### YOUR INSTRUCTIONS
Go to the line with "İletişim (198, 665)" in the material below and copy from there through the line with "Contact (434, 2400)", exactly. Pictures are not copied.

### SUPPLIED DATA
--------------------------------

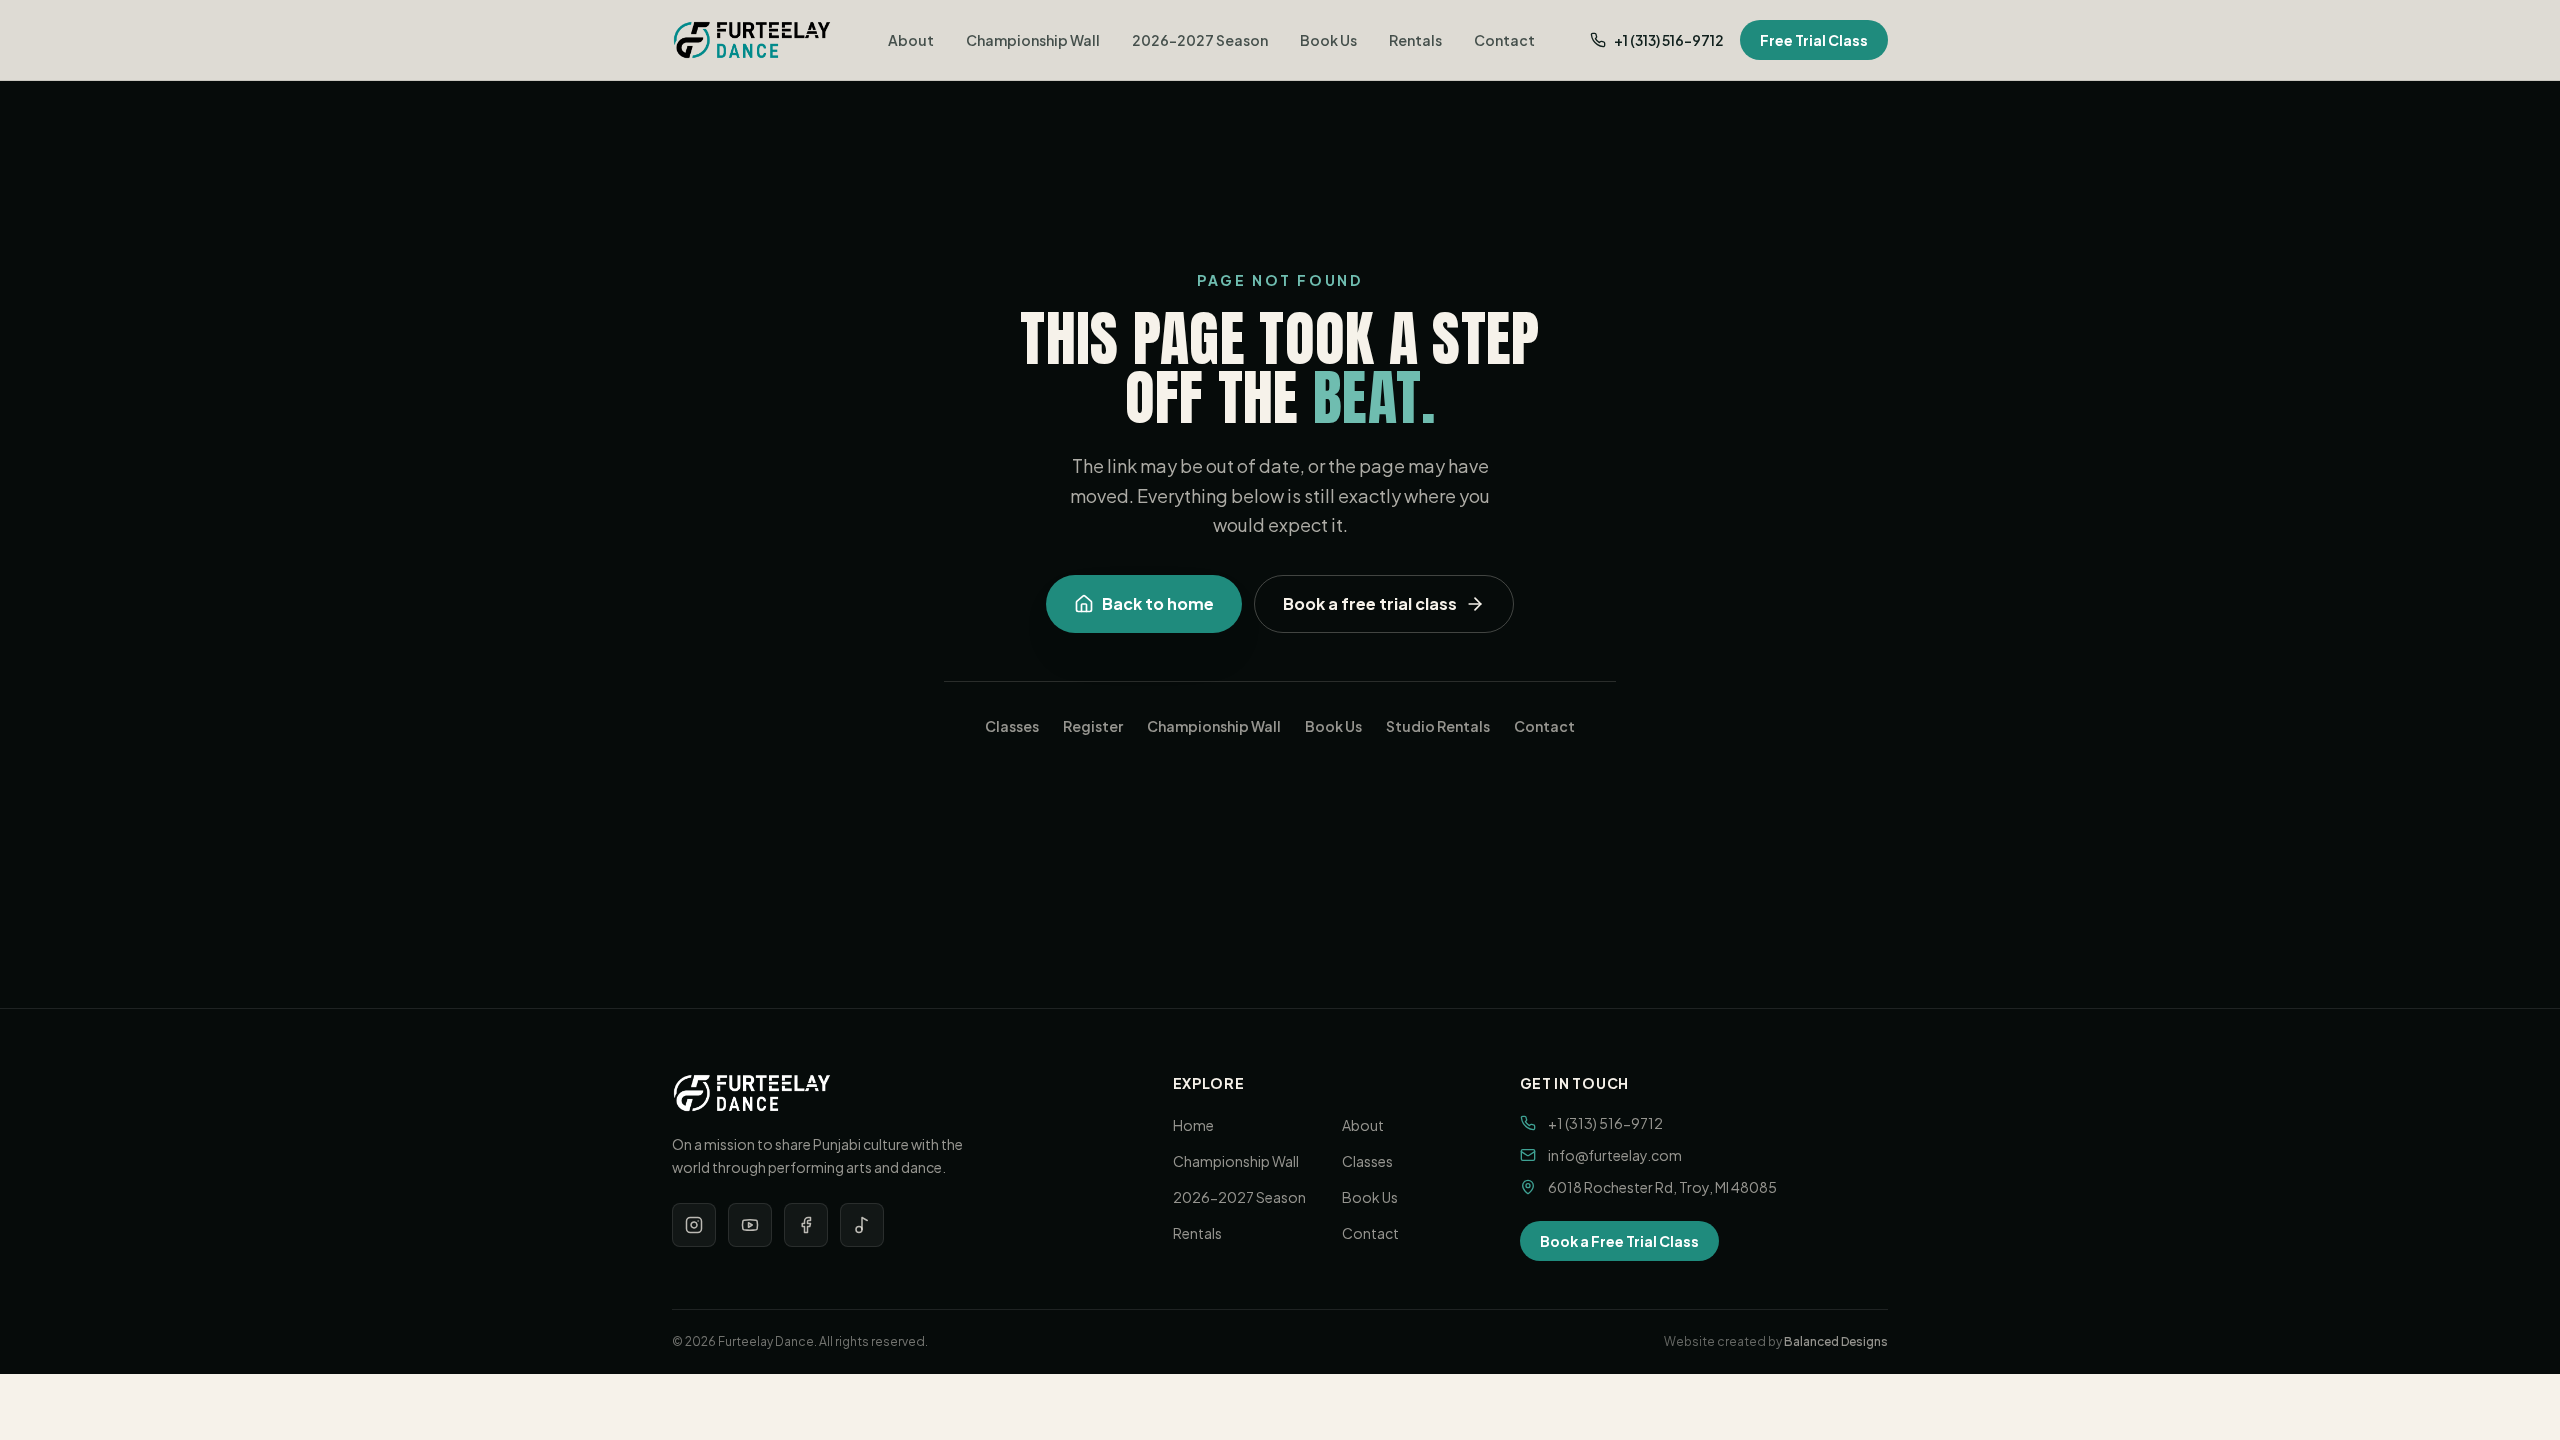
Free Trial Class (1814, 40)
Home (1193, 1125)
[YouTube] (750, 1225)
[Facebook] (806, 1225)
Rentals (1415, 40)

--------------------------------

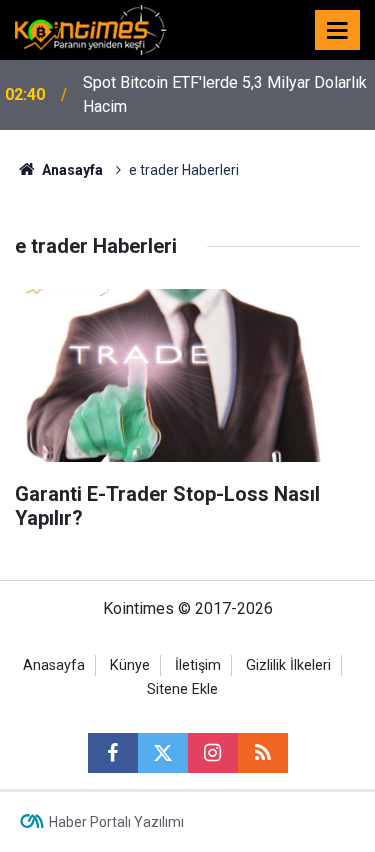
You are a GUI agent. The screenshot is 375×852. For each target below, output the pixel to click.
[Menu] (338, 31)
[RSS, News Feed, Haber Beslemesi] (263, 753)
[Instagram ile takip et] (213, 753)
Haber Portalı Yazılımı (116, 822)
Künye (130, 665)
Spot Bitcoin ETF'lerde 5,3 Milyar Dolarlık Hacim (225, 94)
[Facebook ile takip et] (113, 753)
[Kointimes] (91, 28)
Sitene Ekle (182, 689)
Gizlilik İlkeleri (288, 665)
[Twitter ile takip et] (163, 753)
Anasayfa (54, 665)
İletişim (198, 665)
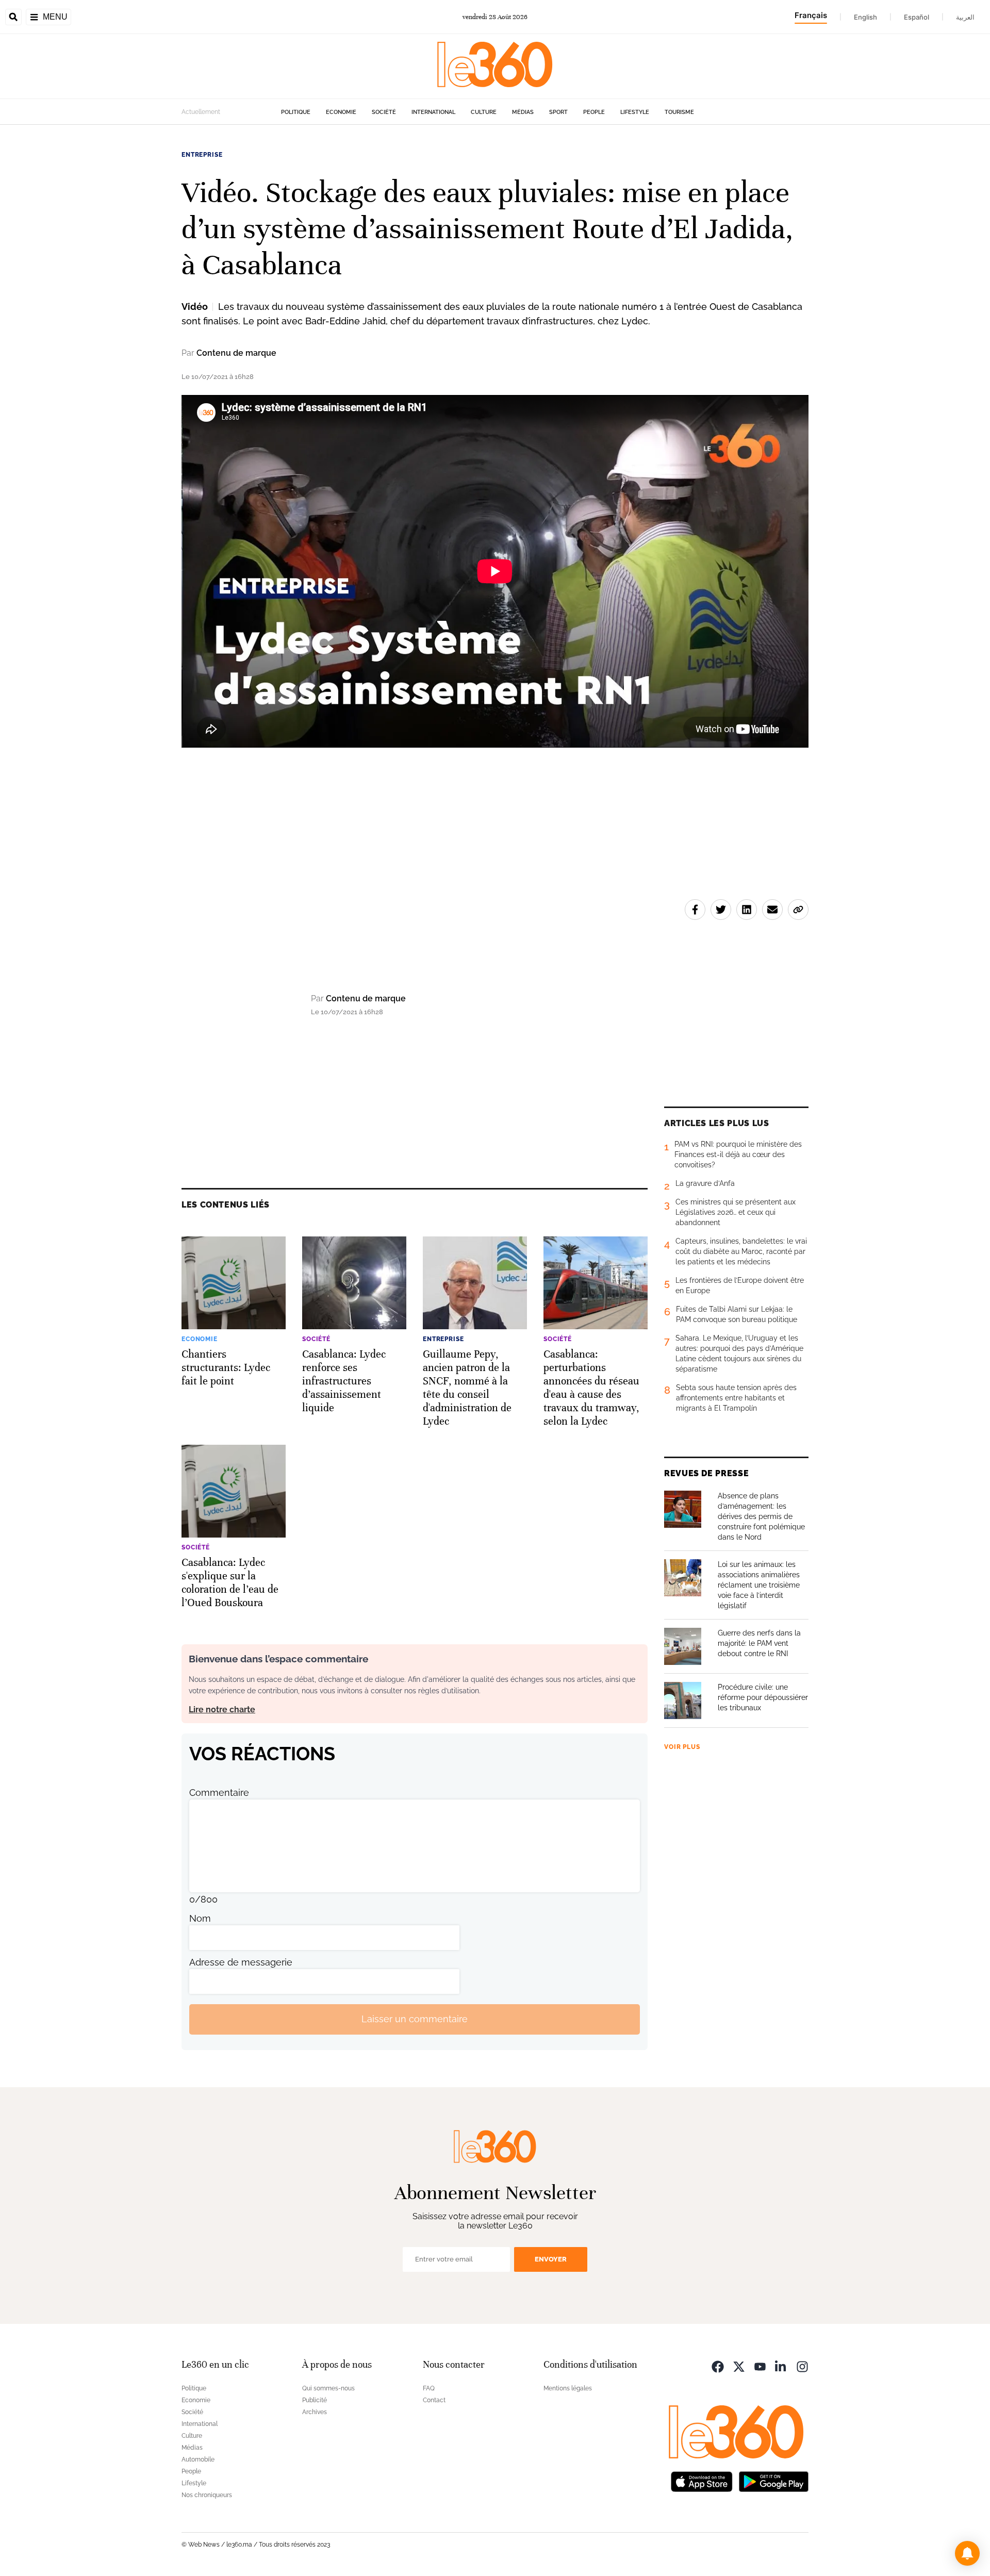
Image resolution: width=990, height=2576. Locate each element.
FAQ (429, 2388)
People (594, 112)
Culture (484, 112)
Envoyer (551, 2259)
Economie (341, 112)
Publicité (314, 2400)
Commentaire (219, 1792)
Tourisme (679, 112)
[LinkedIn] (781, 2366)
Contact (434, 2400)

--------------------------------

### WRITTEN SOLUTION
İletişim (198, 665)
Image resolution: width=990, height=2576. Locate each element.
FAQ (429, 2388)
People (594, 112)
Culture (484, 112)
Envoyer (551, 2259)
Economie (341, 112)
Publicité (314, 2400)
Commentaire (219, 1792)
Tourisme (679, 112)
[LinkedIn] (781, 2366)
Contact (434, 2400)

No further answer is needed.